▶ **Assignment**
The full set of records must be returned exactly, character for character.

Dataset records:
=-=-=-=-=

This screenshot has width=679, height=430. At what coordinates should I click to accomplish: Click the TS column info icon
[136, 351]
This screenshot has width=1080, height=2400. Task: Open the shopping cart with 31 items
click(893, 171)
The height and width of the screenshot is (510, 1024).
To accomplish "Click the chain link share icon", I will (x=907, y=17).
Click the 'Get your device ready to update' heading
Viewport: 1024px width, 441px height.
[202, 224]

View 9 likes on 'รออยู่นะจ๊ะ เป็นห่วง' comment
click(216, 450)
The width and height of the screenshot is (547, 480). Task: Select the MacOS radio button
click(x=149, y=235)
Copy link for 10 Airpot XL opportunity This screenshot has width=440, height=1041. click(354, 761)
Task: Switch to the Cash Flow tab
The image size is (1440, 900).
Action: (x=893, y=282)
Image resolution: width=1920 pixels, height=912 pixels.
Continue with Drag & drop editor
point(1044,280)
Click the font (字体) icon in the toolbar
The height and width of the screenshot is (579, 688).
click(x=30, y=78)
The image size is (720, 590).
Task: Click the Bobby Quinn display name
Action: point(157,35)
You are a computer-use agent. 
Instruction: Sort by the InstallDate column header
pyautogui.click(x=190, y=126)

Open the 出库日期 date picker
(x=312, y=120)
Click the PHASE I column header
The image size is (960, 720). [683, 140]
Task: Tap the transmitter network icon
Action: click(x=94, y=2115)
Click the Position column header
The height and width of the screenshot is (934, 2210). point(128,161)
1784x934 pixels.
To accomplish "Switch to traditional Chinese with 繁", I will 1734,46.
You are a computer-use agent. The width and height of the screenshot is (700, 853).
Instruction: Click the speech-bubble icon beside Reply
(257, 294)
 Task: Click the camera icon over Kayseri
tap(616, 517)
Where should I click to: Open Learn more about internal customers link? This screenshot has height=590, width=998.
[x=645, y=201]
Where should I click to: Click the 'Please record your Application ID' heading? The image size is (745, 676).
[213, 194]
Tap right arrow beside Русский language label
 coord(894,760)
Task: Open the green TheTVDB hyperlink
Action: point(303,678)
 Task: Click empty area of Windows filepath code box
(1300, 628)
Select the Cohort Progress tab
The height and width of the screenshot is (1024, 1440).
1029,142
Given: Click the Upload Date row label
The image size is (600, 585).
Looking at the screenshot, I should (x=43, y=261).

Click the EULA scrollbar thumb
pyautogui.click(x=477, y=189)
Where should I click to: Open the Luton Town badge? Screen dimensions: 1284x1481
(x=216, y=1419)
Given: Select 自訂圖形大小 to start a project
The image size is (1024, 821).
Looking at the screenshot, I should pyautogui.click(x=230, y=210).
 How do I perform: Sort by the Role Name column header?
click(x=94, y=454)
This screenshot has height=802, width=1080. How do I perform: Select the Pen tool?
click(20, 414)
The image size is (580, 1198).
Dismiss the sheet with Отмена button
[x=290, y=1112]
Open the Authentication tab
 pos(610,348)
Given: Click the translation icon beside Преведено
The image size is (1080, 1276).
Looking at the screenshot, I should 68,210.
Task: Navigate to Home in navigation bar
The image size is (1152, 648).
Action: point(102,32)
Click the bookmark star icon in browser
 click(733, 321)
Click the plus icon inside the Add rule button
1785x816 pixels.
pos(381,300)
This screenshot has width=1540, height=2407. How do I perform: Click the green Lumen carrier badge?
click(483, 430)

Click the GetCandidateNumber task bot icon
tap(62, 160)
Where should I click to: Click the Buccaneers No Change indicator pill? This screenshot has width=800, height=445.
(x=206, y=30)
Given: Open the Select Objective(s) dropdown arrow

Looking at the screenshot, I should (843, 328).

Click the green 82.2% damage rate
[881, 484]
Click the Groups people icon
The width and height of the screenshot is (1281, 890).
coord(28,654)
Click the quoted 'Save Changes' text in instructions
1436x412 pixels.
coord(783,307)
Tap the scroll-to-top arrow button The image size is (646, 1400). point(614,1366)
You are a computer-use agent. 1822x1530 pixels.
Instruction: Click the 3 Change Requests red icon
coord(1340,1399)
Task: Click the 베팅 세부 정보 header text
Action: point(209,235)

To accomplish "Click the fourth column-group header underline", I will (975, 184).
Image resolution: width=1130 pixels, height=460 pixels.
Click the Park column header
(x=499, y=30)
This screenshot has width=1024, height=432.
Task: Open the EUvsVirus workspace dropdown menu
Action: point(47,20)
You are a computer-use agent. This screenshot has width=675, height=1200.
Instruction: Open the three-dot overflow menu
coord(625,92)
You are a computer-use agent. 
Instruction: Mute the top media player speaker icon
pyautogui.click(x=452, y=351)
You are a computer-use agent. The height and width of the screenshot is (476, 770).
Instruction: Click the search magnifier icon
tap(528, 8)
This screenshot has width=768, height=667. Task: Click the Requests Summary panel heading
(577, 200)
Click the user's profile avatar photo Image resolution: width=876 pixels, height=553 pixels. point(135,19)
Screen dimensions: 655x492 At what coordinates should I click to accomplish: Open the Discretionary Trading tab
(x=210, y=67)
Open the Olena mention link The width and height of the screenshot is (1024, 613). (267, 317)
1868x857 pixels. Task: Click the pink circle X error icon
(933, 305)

=-=-=-=-=

▶ **Task result**
This screenshot has width=679, height=430. At what coordinates should I click to accomplish: Click the TS column info icon
[136, 351]
This screenshot has width=1080, height=2400. Task: Open the shopping cart with 31 items
click(893, 171)
The height and width of the screenshot is (510, 1024).
To accomplish "Click the chain link share icon", I will (x=907, y=17).
Click the 'Get your device ready to update' heading
Viewport: 1024px width, 441px height.
[202, 224]

View 9 likes on 'รออยู่นะจ๊ะ เป็นห่วง' comment
click(216, 450)
The width and height of the screenshot is (547, 480). Task: Select the MacOS radio button
click(x=149, y=235)
Copy link for 10 Airpot XL opportunity This screenshot has width=440, height=1041. click(354, 761)
Task: Switch to the Cash Flow tab
The image size is (1440, 900).
Action: (x=893, y=282)
Image resolution: width=1920 pixels, height=912 pixels.
Continue with Drag & drop editor
point(1044,280)
Click the font (字体) icon in the toolbar
The height and width of the screenshot is (579, 688).
click(x=30, y=78)
The image size is (720, 590).
Task: Click the Bobby Quinn display name
Action: point(157,35)
You are a computer-use agent. 
Instruction: Sort by the InstallDate column header
pyautogui.click(x=190, y=126)

Open the 出库日期 date picker
(x=312, y=120)
Click the PHASE I column header
The image size is (960, 720). [683, 140]
Task: Tap the transmitter network icon
Action: click(x=94, y=2115)
Click the Position column header
The height and width of the screenshot is (934, 2210). point(128,161)
1784x934 pixels.
To accomplish "Switch to traditional Chinese with 繁", I will 1734,46.
You are a computer-use agent. The width and height of the screenshot is (700, 853).
Instruction: Click the speech-bubble icon beside Reply
(257, 294)
 Task: Click the camera icon over Kayseri
tap(616, 517)
Where should I click to: Open Learn more about internal customers link? This screenshot has height=590, width=998.
[x=645, y=201]
Where should I click to: Click the 'Please record your Application ID' heading? The image size is (745, 676).
[213, 194]
Tap right arrow beside Русский language label
 coord(894,760)
Task: Open the green TheTVDB hyperlink
Action: point(303,678)
 Task: Click empty area of Windows filepath code box
(1300, 628)
Select the Cohort Progress tab
The height and width of the screenshot is (1024, 1440).
1029,142
Given: Click the Upload Date row label
The image size is (600, 585).
Looking at the screenshot, I should (x=43, y=261).

Click the EULA scrollbar thumb
pyautogui.click(x=477, y=189)
Where should I click to: Open the Luton Town badge? Screen dimensions: 1284x1481
(x=216, y=1419)
Given: Select 自訂圖形大小 to start a project
The image size is (1024, 821).
Looking at the screenshot, I should pyautogui.click(x=230, y=210).
 How do I perform: Sort by the Role Name column header?
click(x=94, y=454)
This screenshot has height=802, width=1080. How do I perform: Select the Pen tool?
click(20, 414)
The image size is (580, 1198).
Dismiss the sheet with Отмена button
[x=290, y=1112]
Open the Authentication tab
 pos(610,348)
Given: Click the translation icon beside Преведено
The image size is (1080, 1276).
Looking at the screenshot, I should 68,210.
Task: Navigate to Home in navigation bar
The image size is (1152, 648).
Action: point(102,32)
Click the bookmark star icon in browser
 click(733, 321)
Click the plus icon inside the Add rule button
1785x816 pixels.
pos(381,300)
This screenshot has width=1540, height=2407. How do I perform: Click the green Lumen carrier badge?
click(483, 430)

Click the GetCandidateNumber task bot icon
tap(62, 160)
Where should I click to: Click the Buccaneers No Change indicator pill? This screenshot has width=800, height=445.
(x=206, y=30)
Given: Open the Select Objective(s) dropdown arrow

Looking at the screenshot, I should (843, 328).

Click the green 82.2% damage rate
[881, 484]
Click the Groups people icon
The width and height of the screenshot is (1281, 890).
coord(28,654)
Click the quoted 'Save Changes' text in instructions
1436x412 pixels.
coord(783,307)
Tap the scroll-to-top arrow button The image size is (646, 1400). point(614,1366)
You are a computer-use agent. 1822x1530 pixels.
Instruction: Click the 3 Change Requests red icon
coord(1340,1399)
Task: Click the 베팅 세부 정보 header text
Action: point(209,235)

To accomplish "Click the fourth column-group header underline", I will (975, 184).
Image resolution: width=1130 pixels, height=460 pixels.
Click the Park column header
(x=499, y=30)
This screenshot has width=1024, height=432.
Task: Open the EUvsVirus workspace dropdown menu
Action: point(47,20)
You are a computer-use agent. This screenshot has width=675, height=1200.
Instruction: Open the three-dot overflow menu
coord(625,92)
You are a computer-use agent. 
Instruction: Mute the top media player speaker icon
pyautogui.click(x=452, y=351)
You are a computer-use agent. The height and width of the screenshot is (476, 770).
Instruction: Click the search magnifier icon
tap(528, 8)
This screenshot has width=768, height=667. Task: Click the Requests Summary panel heading
(577, 200)
Click the user's profile avatar photo Image resolution: width=876 pixels, height=553 pixels. point(135,19)
Screen dimensions: 655x492 At what coordinates should I click to accomplish: Open the Discretionary Trading tab
(x=210, y=67)
Open the Olena mention link The width and height of the screenshot is (1024, 613). (267, 317)
1868x857 pixels. Task: Click the pink circle X error icon
(933, 305)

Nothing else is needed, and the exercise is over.